Experimental Study of Wettability Alteration of Limestone Rock from Oil-Wet to Water-Wet using Various Surfactants
Golabi, Elyas (1Department of Petroleum Engineering, Omidiyeh Branch, Islamic Azad University, Omidiyeh, Iran.) | Azad, Fakhry Seyedeyn (2Department of Chemical Engineering, University of Isfahan, Isfahan, Iran) | Ayatollahi, Sayed Shahabuddin (3EOR Research Center, School of Chemical and Petroleum Engineering, Shiraz University, Shiraz, Iran.) | Hosseini, Sayed Nooroldin (1Department of Petroleum Engineering, Omidiyeh Branch, Islamic Azad University, Omidiyeh, Iran.) | Akhlaghi, Naser (1Department of Petroleum Engineering, Omidiyeh Branch, Islamic Azad University, Omidiyeh, Iran.)

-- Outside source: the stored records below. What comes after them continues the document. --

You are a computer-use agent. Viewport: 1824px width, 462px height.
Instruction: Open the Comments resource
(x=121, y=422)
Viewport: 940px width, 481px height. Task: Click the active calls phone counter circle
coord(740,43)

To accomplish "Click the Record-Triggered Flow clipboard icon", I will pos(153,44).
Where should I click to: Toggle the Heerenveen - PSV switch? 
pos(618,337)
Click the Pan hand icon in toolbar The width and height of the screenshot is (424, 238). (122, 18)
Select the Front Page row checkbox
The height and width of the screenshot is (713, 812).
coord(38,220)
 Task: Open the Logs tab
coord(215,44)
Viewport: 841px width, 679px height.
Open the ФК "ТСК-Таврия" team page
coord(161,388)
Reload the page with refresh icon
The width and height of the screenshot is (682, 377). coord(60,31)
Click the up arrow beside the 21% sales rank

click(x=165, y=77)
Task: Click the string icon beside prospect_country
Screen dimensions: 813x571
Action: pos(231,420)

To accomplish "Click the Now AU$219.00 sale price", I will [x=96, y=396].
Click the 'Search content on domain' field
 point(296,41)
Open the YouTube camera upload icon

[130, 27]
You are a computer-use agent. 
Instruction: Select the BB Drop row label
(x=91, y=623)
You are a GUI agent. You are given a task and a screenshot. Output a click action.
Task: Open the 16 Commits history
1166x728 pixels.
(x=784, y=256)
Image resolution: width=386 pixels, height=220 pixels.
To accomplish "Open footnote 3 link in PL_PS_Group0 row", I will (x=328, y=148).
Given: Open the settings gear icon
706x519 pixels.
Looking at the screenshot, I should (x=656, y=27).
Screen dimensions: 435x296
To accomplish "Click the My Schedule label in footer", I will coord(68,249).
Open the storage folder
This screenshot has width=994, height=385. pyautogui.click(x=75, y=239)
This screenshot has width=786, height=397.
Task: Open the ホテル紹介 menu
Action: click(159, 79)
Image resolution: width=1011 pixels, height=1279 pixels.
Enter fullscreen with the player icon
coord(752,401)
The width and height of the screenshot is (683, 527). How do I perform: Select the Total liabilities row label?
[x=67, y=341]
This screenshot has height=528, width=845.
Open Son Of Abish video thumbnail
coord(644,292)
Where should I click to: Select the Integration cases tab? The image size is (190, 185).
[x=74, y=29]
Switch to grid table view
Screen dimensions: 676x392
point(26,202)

Abstract The water flooding in the carbonate fracture reservoir is low efficiency because of higher permeability in fractures than in matrix, and water will not imbibe spontaneously into the matrix due to a negative capillary pressure. Spontaneous imbibition of water into carbonate fracture reservoir is a very important issue in secondary oil recovery method. However, almost more than 80% of the entire known carbonate reservoir can be categorized as oil wet. It is therefore important to find methods to alter the wettability from oil-wet to water-wet conditions that are effective in order to improve the recovery from carbonate fracture reservoir. So far, two methods have been developed wettability alterations: 1) addition of certain chemical surface active agent to the injection water, and 2) thermally wettability alteration by steam injection. In this study, an oil sample with 20 API was used to investigate the effect of the understudied surfactants on wettability alteration in the oil-water-limestone system. Understudied surfactants were SDBS (sodium dodecylbenzene sulfonate), C12TAB (dodecyl trimethyl ammonium bromide), C16TAB (hexadecyl trimethyl ammonium bromide) and Triton X-100 that were utilized at 0.5, 1.5 and 2.5 wt% concentrations. The experiments were performed several times (0, 1, 6, 12, 24, 48, 72, 96 h) after injection of oil drop under limestone rock sample at reservoir temperature of 80°C. The obtained results showed that the increasing each of the surfactant could cause wettability alteration of the rock from oil-wet towards water-wet situation by passing of time. This alteration was very sharp at the beginning, but it was increases slightly at the time. It was observed that Triton X-100 was more efficient than C16TAB, C12TAB and SDBS to alter the wettability of the rock.